Podiumsdiskussion in Wasungen "Gesamtgeschehen können wir niemals abbilden"

Erstveröffentlicht: 
17.06.2016

Die MDR-Fernsehübertragung des Wasunger Karnevalumzuges 2016 war am Donnerstagabend Thema einer Podiumsdiskussion. Dabei wurden im Bürgerhaus Paradies in Wasungen erneut die unterschiedlichen Ansichten deutlich.

 

Rund 90 Wasunger waren gekommen. Viele von ihnen warfen dem MDR vor, die Liveübertragung des Umzugs zensiert zu haben. So seien drei Karnevalsgruppen nicht gezeigt worden, weil ihr politisches Thema dem MDR nicht gefallen habe. Der Wasunger Karnevalspräsident Martin Krieg sagte, besonders auffällig sei das beim so genannten "Balkan-Express" gewesen. Bei der Livesendung sei er nicht gezeigt worden, dafür am Abend im MDR THÜRINGEN JOURNAL. Dort aber habe die Moderatorin den Karnevalisten vorgeworfen, sie bewegten sich mit dem "Balkan-Express" an der Grenze zur Volksverhetzung.

 

In Anlehnung an die Flüchtlingsdebatte hatte der Karnevalswagen die Aufschrift "Die Plage kommt" getragen, Narren umschwärmten ihn als verkleidete Heuschrecken. Die Wasunger Karnevalisten gaben an, es habe sich um Grashüpfer gehandelt.

 

MDR LANDESFUNKHAUS-Direktor Boris Lochthofen wies die Vorwürfe entschieden zurück. Bei einer Liveübertragung habe niemand das Anrecht darauf, dass alles gezeigt werde, auch die Wasunger Karnevalisten nicht. Beim Balkan-Express sei genau im Augenblick seines Erscheinens die Sendezeit zu Ende gewesen. Als Livestream im Internet sei die Übertragung aber weitergegangen. Von Zensur könne also keine Rede sein. Zugleich wurde Lochthofen grundsätzlich: "Der MDR hat den Auftrag, über etwas zu berichten. Doch ein Gesamtgeschehen können wir niemals abbilden. Das schafft kein Medium." Das Hinterfragen von Geschehnissen gehöre zum journalistischen Handwerk. Deshalb sei im MDR THÜRINGEN JOURNAL über den fragwürdigen Balkan-Express berichtet worden.

 

Der Chefredakteur der Regionalzeitung "Freies Wort", Walter Hörmann, sprach im Zusammenhang mit der MDR-Livesendung von Missverständnissen. Bei ihm dränge sich der Verdacht auf, "dass da etwas weggelassen wurde". Ob bewusst oder unbewusst, könne er nicht beurteilen. Lochthofen entgegnete, es gehe nicht darum, sich zu rechtfertigen, sondern zu versuchen, etwas mehr Verständnis für die Gegenseite zu erwecken. Im Übrigen habe nicht ein einziger Journalist des "Freien Worts" bei MDR THÜRINGEN angerufen, um den Sender mit den Vorwürfen gegen ihn zu konfrontieren. Vielmehr seien die Vorwürfe gegen den MDR mehrfach ungeprüft in der Zeitung abgedruckt worden.

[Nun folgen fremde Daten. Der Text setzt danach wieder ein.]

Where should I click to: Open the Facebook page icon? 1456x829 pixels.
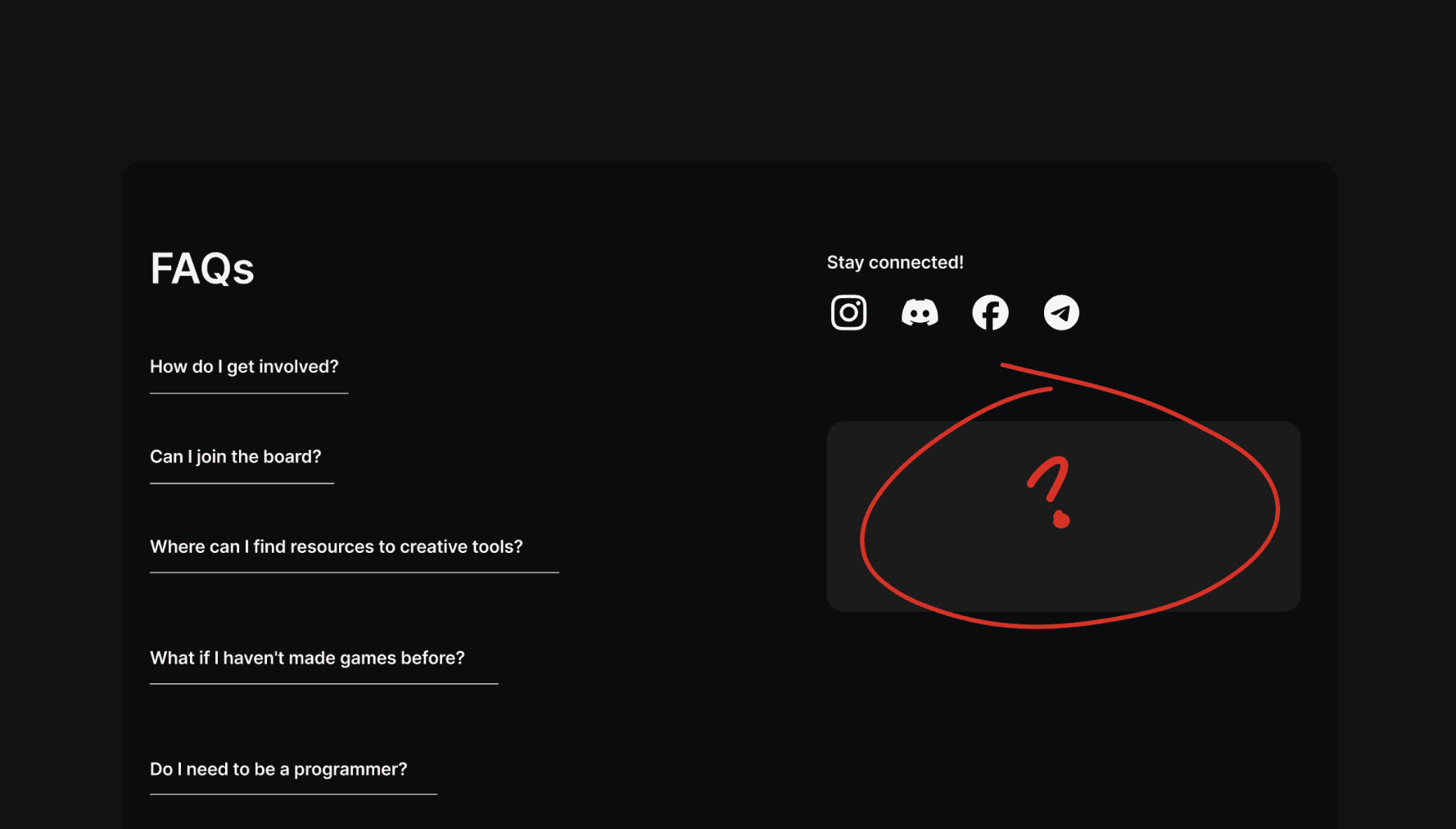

Der Moderator der Debatte, Superintendent Johannes Haak, zugleich Vorsitzender der Thüringer Landesmedienanstalt, erklärte in seinem Schlusswort, es seien Fragen offen geblieben. Vielleicht gebe es ja eine zweite derartige Diskussion. MDR LANDESFUNKHAUS-Direktor Lochthofen sagte, er nehme einige Erkenntnisse mit. Der Abend habe geholfen, den "Kompass zu richten. Wir müssen bei unserer Arbeit auch genau hinschauen, was passiert mit den Leuten vor Ort, über die wir berichten".

 

Die Wasunger Karnevalisten hatten nach mehr als 20 Jahren die Zusammenarbeit mit dem MDR aufgekündigt. Nach Angaben von Lochthofen wird der MDR über den Thüringer Karneval weiterhin intensiv berichten - nur eben nicht mehr aus Wasungen.